- [EJERCICIOS PROPUESTOS]:
**a.** Responde estas preguntas sobre el fragmento acerca de las transferencias a prestadores privados de salud:
(i) ¿Cuánto dinero se transfirió a través de las ARS entre 2010 y 2024?
(ii) ¿Qué investigadores realizaron el estudio?
(iii) ¿Qué porcentaje de los recursos del Régimen Subsidiado se transfirió a prestadores privados?
**b.** Prolonga el fragmento acerca de las transferencias a prestadores privados de salud a partir de su última oración.

- [FRAGMENTO SELECCIONADO]:
○ ○ ○
A los prestadores de servicio de salud del sector privados fueron transfirieron RD$361,472 millones entre 2010 y 2024, a través de las Administradoras de Riesgos de Salud (ARS), RD$162,386 millones vía el Servicio Nacional de Salud (Senasa) en el régimen contributivo, y RD$73,801 millones por el régimen subsidiado.
El dato lo ofrece un estudio realizado por los investigadores Francisco Alberto Tavárez y Matías Bosch Carcuro sobre el Servicio Familiar de Salud.
En el informe, los estudiosos plantean que, desde 2010 a 2024, prácticamente el 90% de los recursos en el Régimen Contributivo (RC), tanto por parte de las ARS privadas como por parte del Senasa, se transfirieron a prestadores privados de servicios de salud, y de modo similar pasó con casi el 52.3% de los recursos en el Régimen Subsidiado (RS).
○ ○ ○
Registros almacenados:
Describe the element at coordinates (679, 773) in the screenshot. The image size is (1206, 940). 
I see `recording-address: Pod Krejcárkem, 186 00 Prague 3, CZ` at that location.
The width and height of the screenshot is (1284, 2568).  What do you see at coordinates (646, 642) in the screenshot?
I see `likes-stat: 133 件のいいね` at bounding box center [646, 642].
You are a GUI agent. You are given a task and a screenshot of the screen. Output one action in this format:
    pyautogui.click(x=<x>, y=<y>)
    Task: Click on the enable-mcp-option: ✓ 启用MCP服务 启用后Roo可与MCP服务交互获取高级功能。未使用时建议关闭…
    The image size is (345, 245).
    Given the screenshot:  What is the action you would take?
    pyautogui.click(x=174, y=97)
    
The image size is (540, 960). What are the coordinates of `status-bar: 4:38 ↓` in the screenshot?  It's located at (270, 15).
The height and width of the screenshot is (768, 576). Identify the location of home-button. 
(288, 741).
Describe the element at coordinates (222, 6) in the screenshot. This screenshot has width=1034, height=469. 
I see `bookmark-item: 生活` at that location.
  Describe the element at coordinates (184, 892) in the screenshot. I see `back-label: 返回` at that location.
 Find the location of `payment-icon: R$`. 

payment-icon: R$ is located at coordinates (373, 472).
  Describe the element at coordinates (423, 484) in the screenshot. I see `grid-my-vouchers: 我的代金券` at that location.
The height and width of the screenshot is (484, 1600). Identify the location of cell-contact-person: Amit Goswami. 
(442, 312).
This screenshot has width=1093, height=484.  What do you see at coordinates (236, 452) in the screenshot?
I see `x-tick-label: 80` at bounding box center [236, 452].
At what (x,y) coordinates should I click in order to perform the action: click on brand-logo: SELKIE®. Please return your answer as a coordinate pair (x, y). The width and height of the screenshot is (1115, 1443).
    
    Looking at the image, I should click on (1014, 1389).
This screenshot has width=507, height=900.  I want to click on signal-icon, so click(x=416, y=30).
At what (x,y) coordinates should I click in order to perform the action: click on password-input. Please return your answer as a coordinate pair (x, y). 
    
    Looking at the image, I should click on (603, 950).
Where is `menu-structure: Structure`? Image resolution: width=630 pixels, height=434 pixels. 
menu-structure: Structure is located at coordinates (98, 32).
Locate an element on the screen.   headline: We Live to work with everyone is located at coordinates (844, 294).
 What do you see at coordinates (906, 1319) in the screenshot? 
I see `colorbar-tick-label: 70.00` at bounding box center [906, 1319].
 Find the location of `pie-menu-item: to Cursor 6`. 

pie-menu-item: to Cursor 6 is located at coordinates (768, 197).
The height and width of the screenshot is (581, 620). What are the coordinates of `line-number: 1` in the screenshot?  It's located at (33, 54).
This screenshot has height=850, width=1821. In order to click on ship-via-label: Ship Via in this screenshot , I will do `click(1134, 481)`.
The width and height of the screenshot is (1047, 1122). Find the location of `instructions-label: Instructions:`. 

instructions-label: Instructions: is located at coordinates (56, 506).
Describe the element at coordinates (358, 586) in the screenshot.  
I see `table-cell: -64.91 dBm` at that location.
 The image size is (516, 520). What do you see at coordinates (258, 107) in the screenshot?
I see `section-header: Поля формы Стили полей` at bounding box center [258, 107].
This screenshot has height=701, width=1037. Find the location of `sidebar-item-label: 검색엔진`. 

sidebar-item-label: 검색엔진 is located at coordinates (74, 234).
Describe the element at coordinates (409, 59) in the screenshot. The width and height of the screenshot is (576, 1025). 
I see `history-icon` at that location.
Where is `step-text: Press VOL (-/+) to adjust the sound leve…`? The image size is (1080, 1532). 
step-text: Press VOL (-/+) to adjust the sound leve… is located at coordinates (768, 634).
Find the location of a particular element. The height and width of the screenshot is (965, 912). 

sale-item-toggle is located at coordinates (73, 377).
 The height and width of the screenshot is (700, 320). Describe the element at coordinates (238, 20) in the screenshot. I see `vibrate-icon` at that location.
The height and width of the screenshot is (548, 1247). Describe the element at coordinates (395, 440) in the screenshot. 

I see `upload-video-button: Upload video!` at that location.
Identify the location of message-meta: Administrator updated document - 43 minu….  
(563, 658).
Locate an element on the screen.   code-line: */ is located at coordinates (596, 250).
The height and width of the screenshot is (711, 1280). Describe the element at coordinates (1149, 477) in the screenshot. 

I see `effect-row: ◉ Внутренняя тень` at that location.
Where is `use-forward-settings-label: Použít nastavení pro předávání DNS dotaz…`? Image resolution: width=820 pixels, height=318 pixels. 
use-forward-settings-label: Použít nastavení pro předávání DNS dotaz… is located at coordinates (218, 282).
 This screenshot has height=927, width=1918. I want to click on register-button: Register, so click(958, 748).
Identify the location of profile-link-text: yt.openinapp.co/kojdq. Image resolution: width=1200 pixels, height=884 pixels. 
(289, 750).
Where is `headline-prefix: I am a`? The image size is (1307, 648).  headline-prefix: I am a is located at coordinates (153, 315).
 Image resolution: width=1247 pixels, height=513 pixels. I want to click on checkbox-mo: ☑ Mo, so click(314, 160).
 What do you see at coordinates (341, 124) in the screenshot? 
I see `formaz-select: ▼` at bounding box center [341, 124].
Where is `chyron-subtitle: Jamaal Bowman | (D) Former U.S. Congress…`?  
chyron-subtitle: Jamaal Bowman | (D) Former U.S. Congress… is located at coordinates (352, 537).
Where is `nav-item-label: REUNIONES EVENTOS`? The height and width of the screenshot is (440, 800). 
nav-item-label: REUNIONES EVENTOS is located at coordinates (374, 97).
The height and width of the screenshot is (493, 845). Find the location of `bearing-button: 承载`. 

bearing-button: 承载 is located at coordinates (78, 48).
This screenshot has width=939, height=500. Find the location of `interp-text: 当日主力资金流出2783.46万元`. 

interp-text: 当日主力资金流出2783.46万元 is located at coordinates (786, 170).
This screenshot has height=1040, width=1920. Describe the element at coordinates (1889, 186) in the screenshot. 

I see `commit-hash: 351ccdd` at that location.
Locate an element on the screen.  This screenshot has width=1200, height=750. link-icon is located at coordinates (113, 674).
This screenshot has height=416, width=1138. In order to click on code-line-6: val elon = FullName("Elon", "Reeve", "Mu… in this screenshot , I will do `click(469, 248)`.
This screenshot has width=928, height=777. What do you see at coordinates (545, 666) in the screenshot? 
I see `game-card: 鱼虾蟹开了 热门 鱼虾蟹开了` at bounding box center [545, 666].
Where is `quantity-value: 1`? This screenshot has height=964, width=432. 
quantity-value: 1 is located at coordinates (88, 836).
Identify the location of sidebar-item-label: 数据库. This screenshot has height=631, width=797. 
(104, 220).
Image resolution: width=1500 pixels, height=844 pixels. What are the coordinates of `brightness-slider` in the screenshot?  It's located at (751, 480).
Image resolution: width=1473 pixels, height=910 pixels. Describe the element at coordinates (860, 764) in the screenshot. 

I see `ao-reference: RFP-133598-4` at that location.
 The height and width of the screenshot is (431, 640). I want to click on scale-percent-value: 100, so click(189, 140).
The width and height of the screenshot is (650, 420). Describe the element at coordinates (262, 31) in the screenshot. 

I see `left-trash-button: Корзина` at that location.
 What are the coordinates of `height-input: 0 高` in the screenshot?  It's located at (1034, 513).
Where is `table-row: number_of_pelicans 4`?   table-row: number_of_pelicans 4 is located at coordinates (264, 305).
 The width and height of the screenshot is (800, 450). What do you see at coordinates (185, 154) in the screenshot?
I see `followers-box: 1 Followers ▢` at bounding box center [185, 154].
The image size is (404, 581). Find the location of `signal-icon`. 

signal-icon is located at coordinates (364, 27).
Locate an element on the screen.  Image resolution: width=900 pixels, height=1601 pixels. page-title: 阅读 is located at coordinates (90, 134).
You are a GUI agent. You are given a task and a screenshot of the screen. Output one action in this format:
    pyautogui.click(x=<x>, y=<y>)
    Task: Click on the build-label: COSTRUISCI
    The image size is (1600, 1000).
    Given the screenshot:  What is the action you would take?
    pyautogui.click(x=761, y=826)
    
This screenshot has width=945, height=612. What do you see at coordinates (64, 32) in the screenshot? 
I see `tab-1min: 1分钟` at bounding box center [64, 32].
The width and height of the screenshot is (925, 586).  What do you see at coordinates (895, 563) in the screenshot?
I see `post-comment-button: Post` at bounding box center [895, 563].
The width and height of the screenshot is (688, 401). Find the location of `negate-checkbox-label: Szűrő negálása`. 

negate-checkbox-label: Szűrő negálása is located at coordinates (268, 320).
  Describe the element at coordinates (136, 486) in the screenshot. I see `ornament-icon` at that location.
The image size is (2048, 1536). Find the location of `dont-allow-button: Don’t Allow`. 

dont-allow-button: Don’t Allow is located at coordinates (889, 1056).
○ ○ ○
- [RESPUESTAS DEL EJERCICIO]:
**a.**
(i) RD$361,472 millones.
(ii) Francisco Alberto Tavárez y Matías Bosch Carcuro.
(iii) Casi el 52.3%.

**b.**
Exponen que «estos más de 73 mil millones de pesos, contabilizados de 2010 a 2024, debieron haber ido a los servicios en prestadores públicos, representando un financiamiento sustraído contra la Ley. En total, los montos destinados a sufragar servicios de salud a prestadores privados ascendió a RD$597,659 millones y a prestadores públicos solo RD$144,856 millones».
Apuntan que según los resultados de 2007 a 2025, las ARS privadas han tenido ingresos por el Servicio Familiar de Salud que alcanzaron un total de RD$573,132.6 millones, sobre cuya base han acumulado ganancias por RD$24,007.2 millones y gastos administrativos generales por RD$63,643.1 millones.
Agregan que esta absorción de recursos por intermediación financiera, de carácter rentista, se puede observar en un proceso a lo largo de los años, desde la aparición del SFS y las ARS privadas en funcionamiento desde 2007.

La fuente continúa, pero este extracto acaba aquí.